According to the separator of the present invention, in a secondary battery such as a lithium secondary battery, ignition of the battery due to overcharge can be prevented, and the content of impurities remaining in the separator is reduced. Deterioration of battery characteristics is suppressed, and excellent separator characteristics are obtained. Therefore, it is useful as a battery separator and a battery using the same.

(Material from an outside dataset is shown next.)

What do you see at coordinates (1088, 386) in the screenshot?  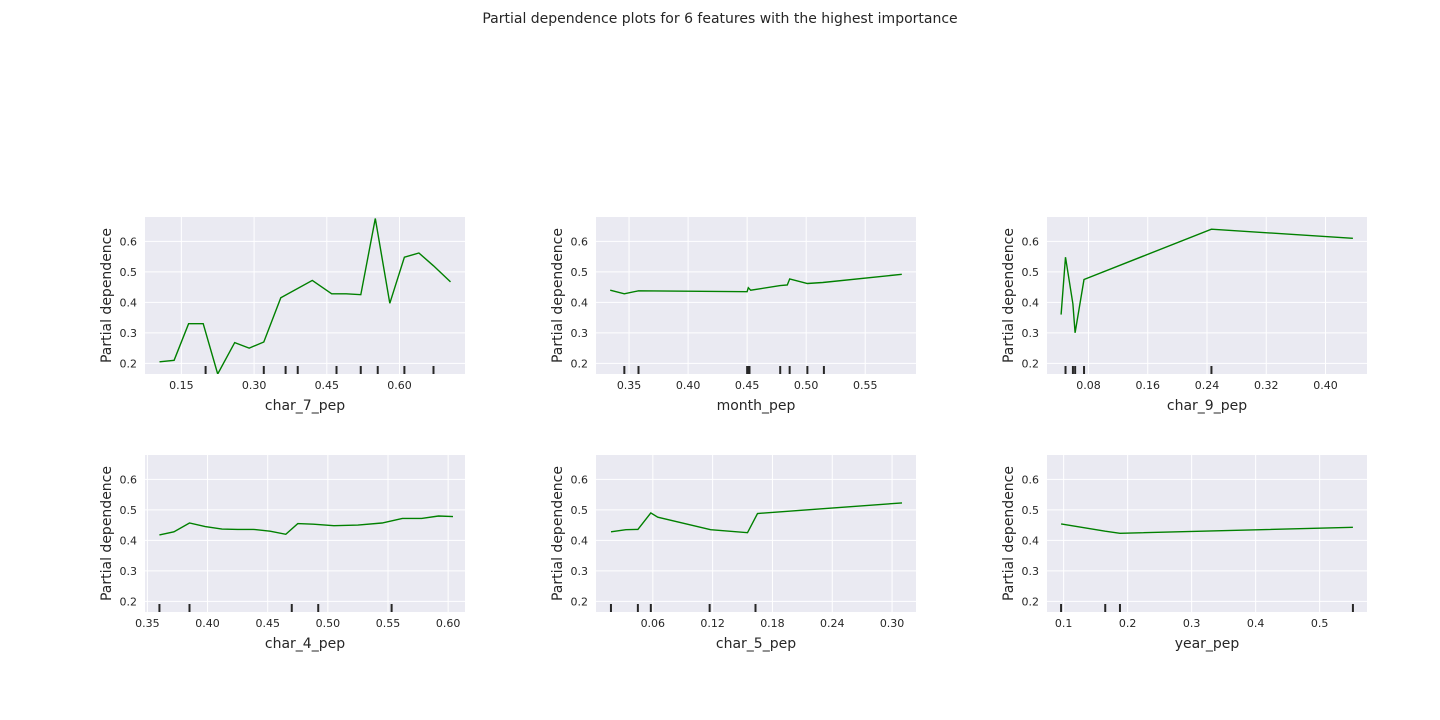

Continued on the front page (72) Inventor Kotaro Takita 4-16-24 Okamura, Isogo-ku, Yokohama-shi, Kanagawa Prefecture (72) Inventor Koichi Kono 3-29-10-404 Mihara, Asaka-shi, Saitama 4F074 AA16 CC10Z CE38 CE88 DA49 5H021 BB01 BB12 BB13 CC04 CC08 EE01 EE04 HH10 5H029 AJ01 AJ12 AK01 AK02 AK03 AK05 AL07 AL08 AL12 AM02 AM03 AM05 AM07 BJ03 EJ04 EJ12 HJ12

Claims (3)

[Claims] 1. A battery separator in which a thin film comprising at least one ferrocene derivative selected from compounds represented by the following general formulas (1) to (5) is formed on one or both surfaces of a microporous polyolefin membrane. ^{(R 1 -) (R 2} -) (R 3 -) C-C 5 H 4 -Fe-C 5 H 5 (1) R 4 -C 5 H 4 -Fe-C 5 H 5 (2) R 5 _{- (C = O) -C 5} H 4 -Fe-C 5 H 5 (3) R 6 -NH- (C = O) -C 5 H 4 -Fe-C 5 H 5 (4) (R 7 - _{^{) (R 8 -) P-}} C 5 H 4 -Fe-C 5 H 4 -P (-R 9) (- R 10) (5) ( ^wherein, R 1, ^{R 2} and ^{R 3} is an alkyl group Wherein R ⁴ represents an alkenyl group, R ⁵ represents an alkyl group, R ⁶ represents an alkyl group, and R ⁷ , R ⁸ , R ⁹ and R ¹⁰ represent , An aryl group or an alkyl group, which may be the same or different.) 2. A solution containing at least one ferrocene derivative selected from the compounds represented by the following general formulas (1) to (5) is applied to one or both surfaces of the microporous polyolefin membrane, and then heated and dried. The method for producing a battery separator according to claim 1, wherein: ^{(R 1 -) (R 2} -) (R 3 -) C-C 5 H 4 -Fe-C 5 H 5 (1) R 4 -C 5 H 4 -Fe-C 5 H 5 (2) R 5 _{- (C = O) -C 5} H 4 -Fe-C 5 H 5 (3) R 6 -NH- (C = O) -C 5 H 4 -Fe-C 5 H 5 (4) (R 7 - _{^{) (R 8 -) P-}} C 5 H 4 -Fe-C 5 H 4 -P (-R 9) (- R 10) (5) ( ^wherein, R 1 ^{to R 10} are as defined above) 3. A battery using the battery separator according to claim 1.